Segment Start: DATA TO USE
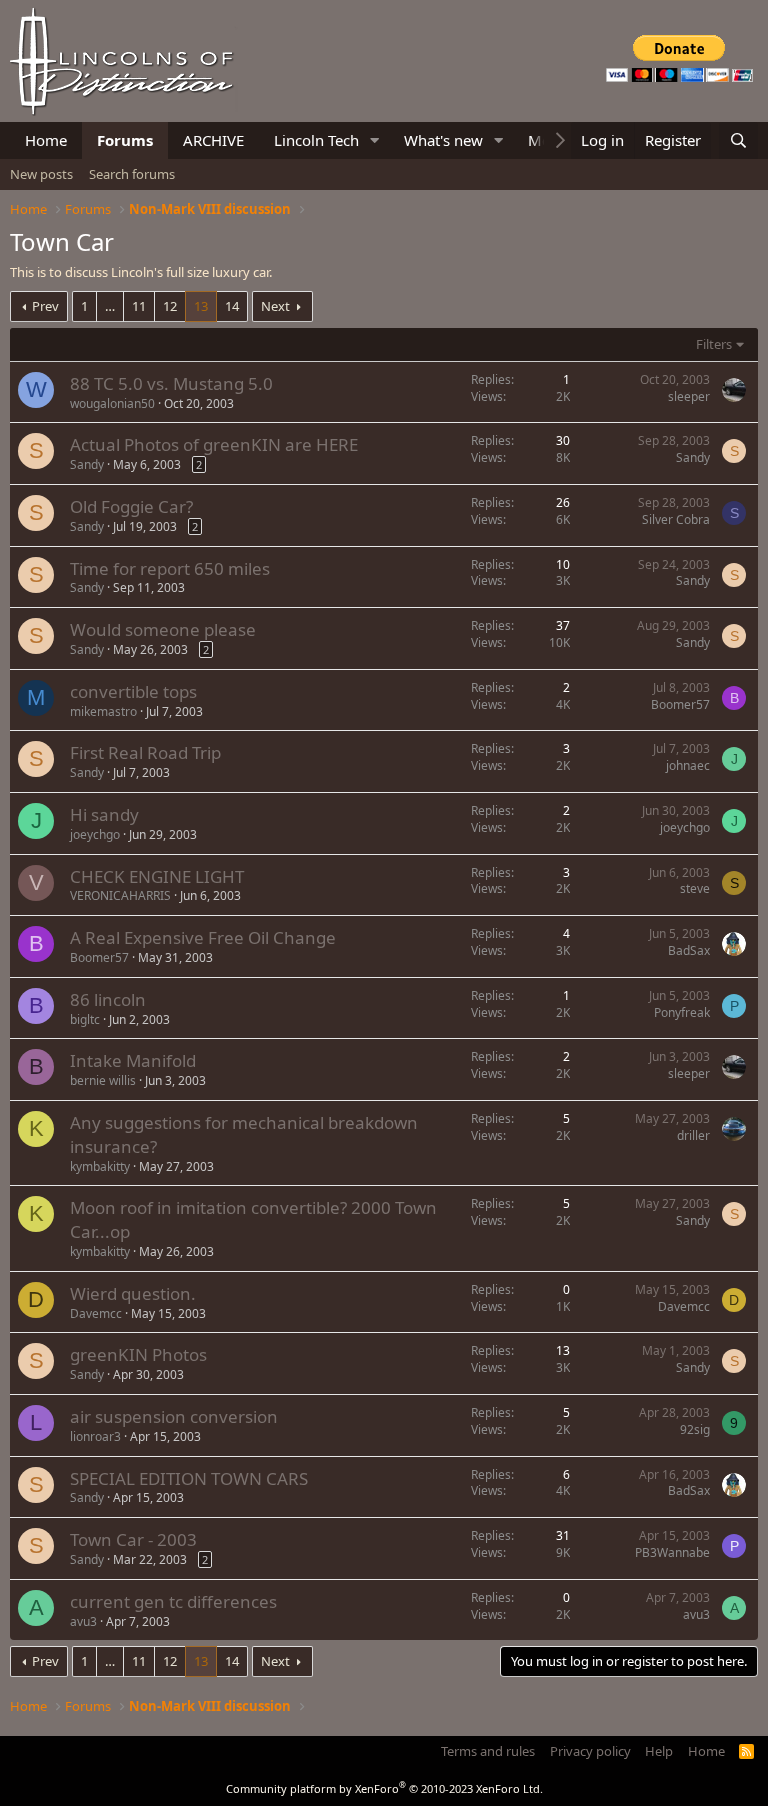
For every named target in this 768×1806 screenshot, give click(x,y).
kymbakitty (100, 1166)
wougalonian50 (112, 403)
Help (659, 1751)
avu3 (83, 1621)
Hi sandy (104, 814)
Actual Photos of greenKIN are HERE (214, 444)
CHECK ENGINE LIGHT (157, 876)
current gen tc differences (173, 1601)
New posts (41, 174)
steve (695, 888)
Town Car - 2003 (133, 1539)
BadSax (689, 950)
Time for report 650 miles (170, 568)
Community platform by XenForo (384, 1788)
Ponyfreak (682, 1012)
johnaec (688, 765)
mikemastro (103, 711)
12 (170, 306)
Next (275, 306)
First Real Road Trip (145, 752)
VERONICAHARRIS (120, 895)
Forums (125, 140)
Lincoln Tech (316, 140)
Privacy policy (590, 1751)
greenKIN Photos (138, 1354)
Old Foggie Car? (131, 506)
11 (139, 306)
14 (232, 306)
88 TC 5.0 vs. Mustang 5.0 (171, 383)
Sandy (87, 464)
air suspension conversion (174, 1416)
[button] (375, 140)
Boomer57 (680, 704)
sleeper (689, 396)
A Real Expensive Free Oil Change (203, 937)
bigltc (85, 1019)
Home (46, 140)
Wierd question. (133, 1293)
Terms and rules (488, 1751)
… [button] (110, 306)
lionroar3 (95, 1436)
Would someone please (163, 629)
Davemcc (96, 1313)
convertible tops (133, 691)
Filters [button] (714, 344)
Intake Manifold (133, 1060)
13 (201, 306)
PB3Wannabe (672, 1552)
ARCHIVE (213, 140)
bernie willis (103, 1080)
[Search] (738, 140)
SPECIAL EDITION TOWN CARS (189, 1478)
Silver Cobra (676, 519)
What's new (443, 140)
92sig (695, 1429)
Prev (45, 306)
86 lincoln (108, 999)
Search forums (132, 174)
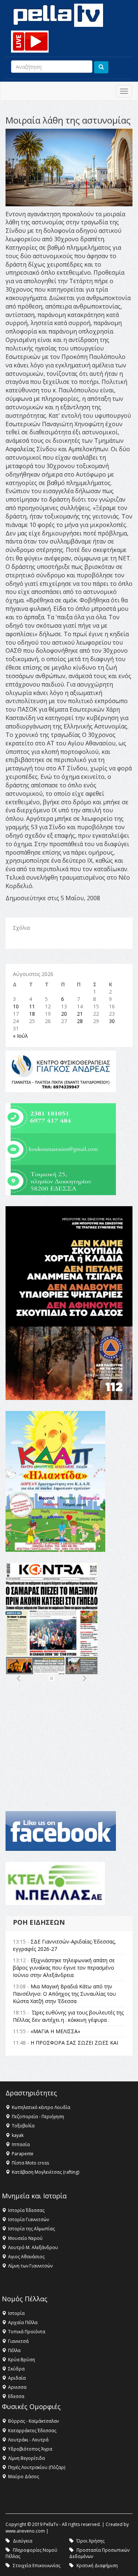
Segment End: DATA TO USE
* WHAT THIS TASK INVOLVES *
Every line above from the line with "Time for report 650 miles (170, 568)" to the line with "11 (139, 306)" is wanted, ends included; write them out exactly and add no other line.

* OUTPUT OF THE EXERCISE *
Time for report 650 miles (170, 568)
Community platform by XenForo (384, 1788)
Ponyfreak (682, 1012)
johnaec (688, 765)
mikemastro (103, 711)
12 (170, 306)
Next (275, 306)
First Real Road Trip (145, 752)
VERONICAHARRIS (120, 895)
Forums (125, 140)
Lincoln Tech (316, 140)
Privacy policy (590, 1751)
greenKIN Photos (138, 1354)
Old Foggie Car? (131, 506)
11 (139, 306)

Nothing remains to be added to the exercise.